The record herein reflects that Gonzales in approaching the intersection in question observed and was fully aware of the presence of the Mountain Bell van. The record further reflects that because of the presence of the van, Gonzales was unable to see whether traffic was approaching from the south. Faced with the inability to determine if it was safe to execute a left-hand turn, Gonzales remained stationary in the turn lane for approximately two minutes pondering what to do. He then apparently proceeded slowly in an attempt to get a better view around the Mountain Bell van. Almost immediately thereafter plaintiff collided with the Gonzales' automobile.

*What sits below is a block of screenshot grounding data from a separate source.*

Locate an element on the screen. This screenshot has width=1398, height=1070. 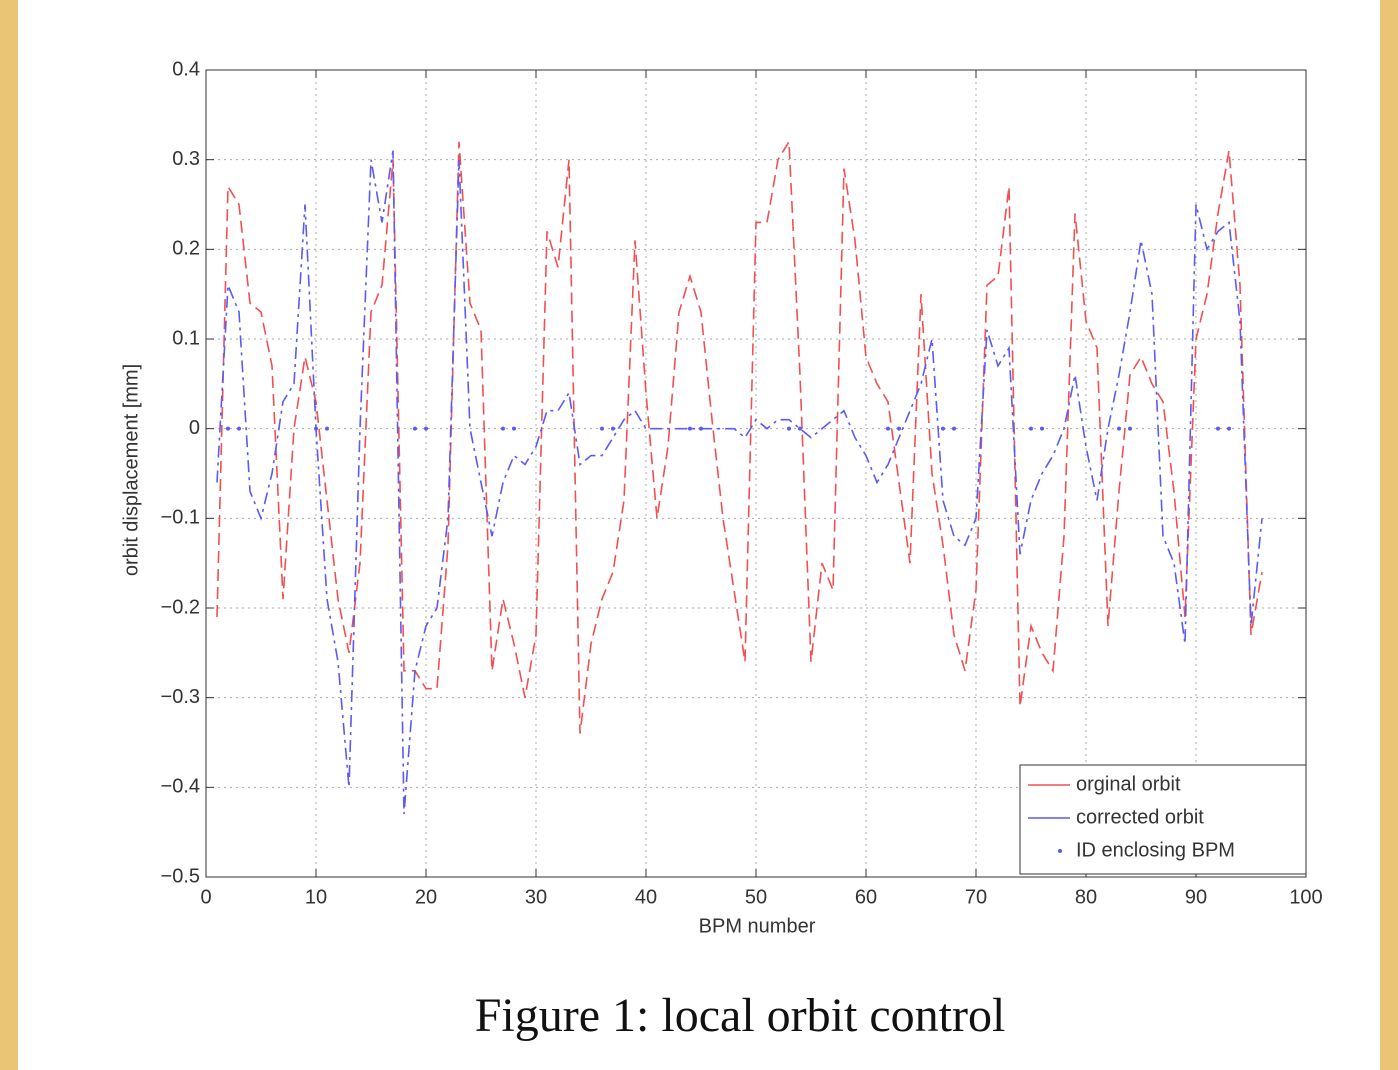
x-tick-label: 0 is located at coordinates (206, 897). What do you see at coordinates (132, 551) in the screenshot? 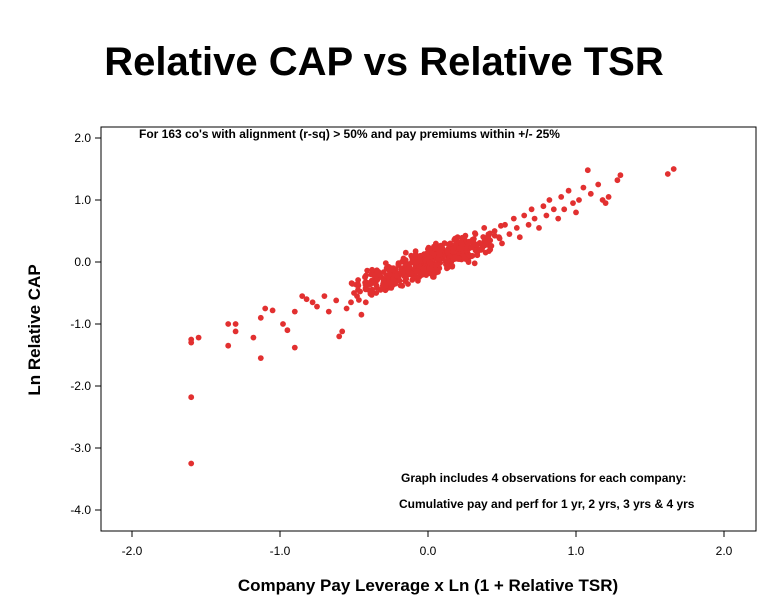
I see `x-tick-label: -2.0` at bounding box center [132, 551]. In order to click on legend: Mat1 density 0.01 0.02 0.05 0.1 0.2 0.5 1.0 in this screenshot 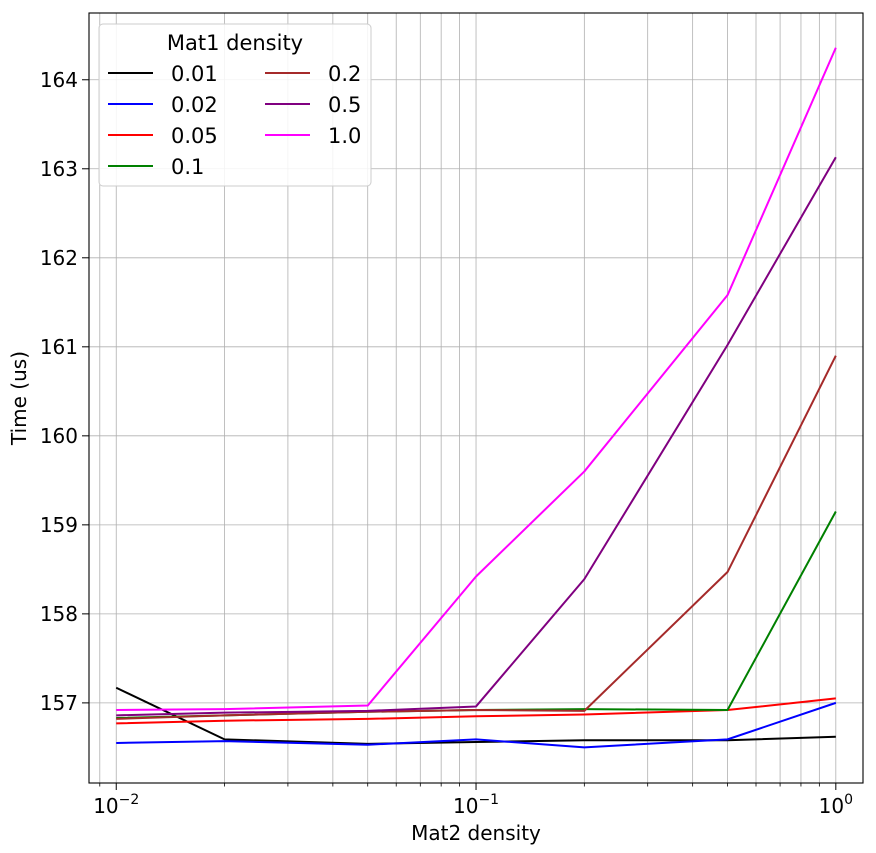, I will do `click(235, 105)`.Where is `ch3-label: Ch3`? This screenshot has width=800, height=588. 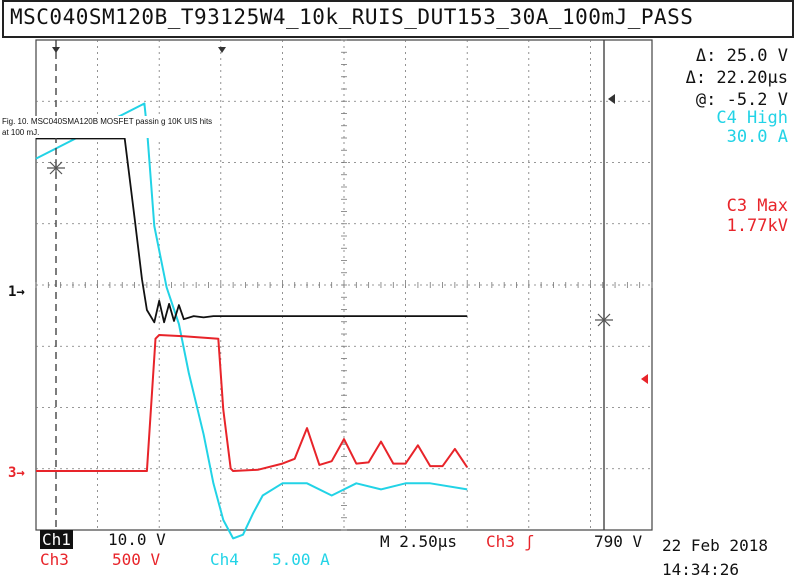 ch3-label: Ch3 is located at coordinates (54, 560).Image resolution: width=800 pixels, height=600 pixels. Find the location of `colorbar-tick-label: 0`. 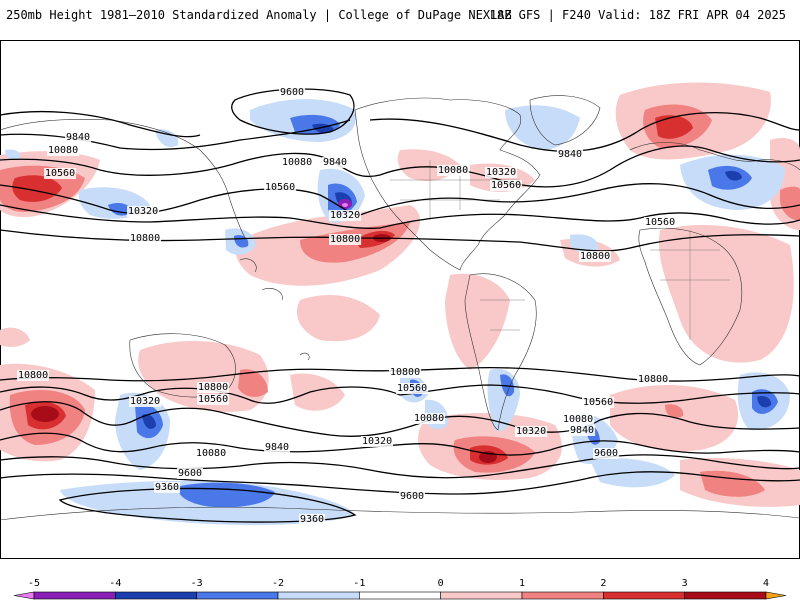

colorbar-tick-label: 0 is located at coordinates (441, 584). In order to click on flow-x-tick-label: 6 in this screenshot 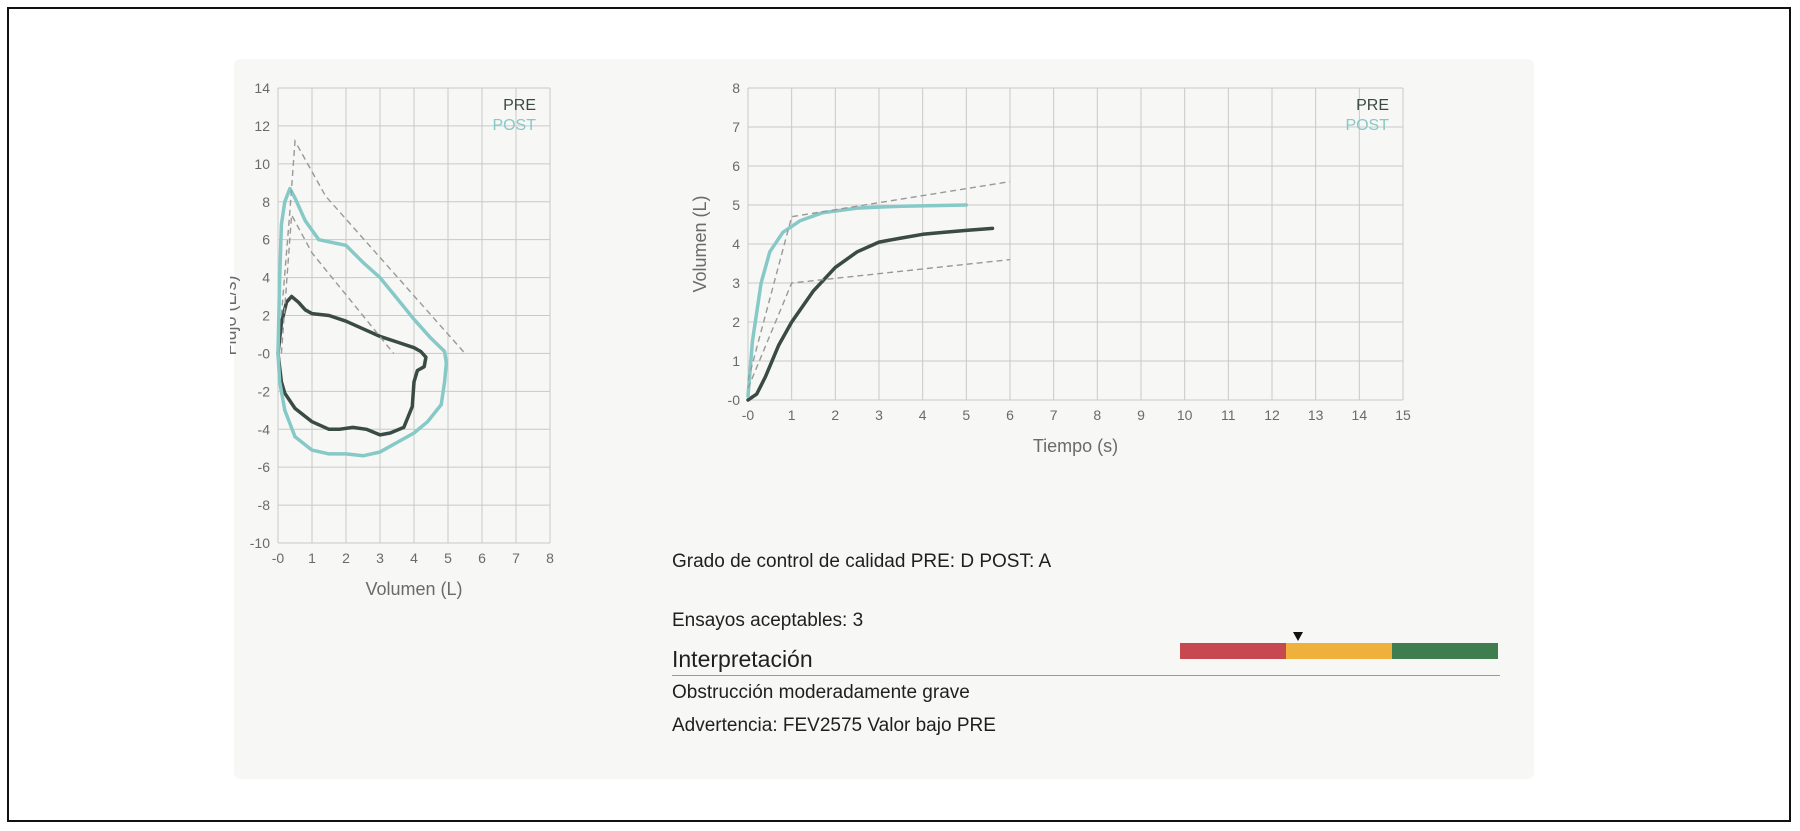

Based on these facts the District Court apparently determined that the conduct of Gonzales and plaintiff as a matter of law was of a type that could not have been foreseen by Mountain Bell under any circumstances. We hold that the evidence before the District Court was not such that it could be said that reasonable minds could not differ that this conduct was not foreseeable by Mountain Bell. Hence a jury issue is presented[9] and summary judgment is inappropriate.
Reversed. Costs to plaintiff.
CROCKETT, C.J., and HALL, MAUGHAN and STEWART, JJ., concur.
NOTES
[1] Livingston Industries, Inc. v. Walker Bank & Trust Co., Utah, 565 P.2d 1117 (1977). Rule 56(c), Utah Rules of Civil Procedure.
[2] 1 Utah 2d 143, 263 P.2d 287 (1953).
[3] Id., 1 Utah 2d at 151, 263 P.2d at 292.
[4] Where, for instance, reasonable minds could not differ that something was or was not the proximate cause of injury. See n. 9, infra. However, due to our disposition of this case we find it unnecessary here to discuss the issue of the allocation of functions between judge and jury advocated by Mountain Bell, which refers, inter alia, to Thode, Tort Analysis: Duty Risk v. Proximate Cause and the Rational Allocation of Functions between Judge and Jury, 1977 Utah L.Rev. 1 (1977).
[5] 1 Utah 2d at 148-149, 263 P.2d at 290-291.
[6] See, e.g., McMurdie v. Underwood, 9 Utah 2d 400, 346 P.2d 711 (1959) (Wade, J., dissenting); Velasquez v. Greyhound Lines, Inc., 12 Utah 2d 379, 366 P.2d 989 (1961).
[7] Utah, 588 P.2d 702 (1978).
[8] Id. at 704.
[9] See, e.g., Jensen v. Dolen, 12 Utah 2d 404, 367 P.2d 191 (1962); Charvoz v. Cottrell, 12 Utah 2d 25, 361 P.2d 516 (1961); Webb v. Olin Mathieson Chemical Corp., 9 Utah 2d 275, 342 P.2d 1094 (1959); Best v. Huber, 3 Utah 2d 177, 281 P.2d 208 (1955); Stickle v. Union Pacific Railroad Co., 122 Utah 477, 251 P.2d 867 (1953).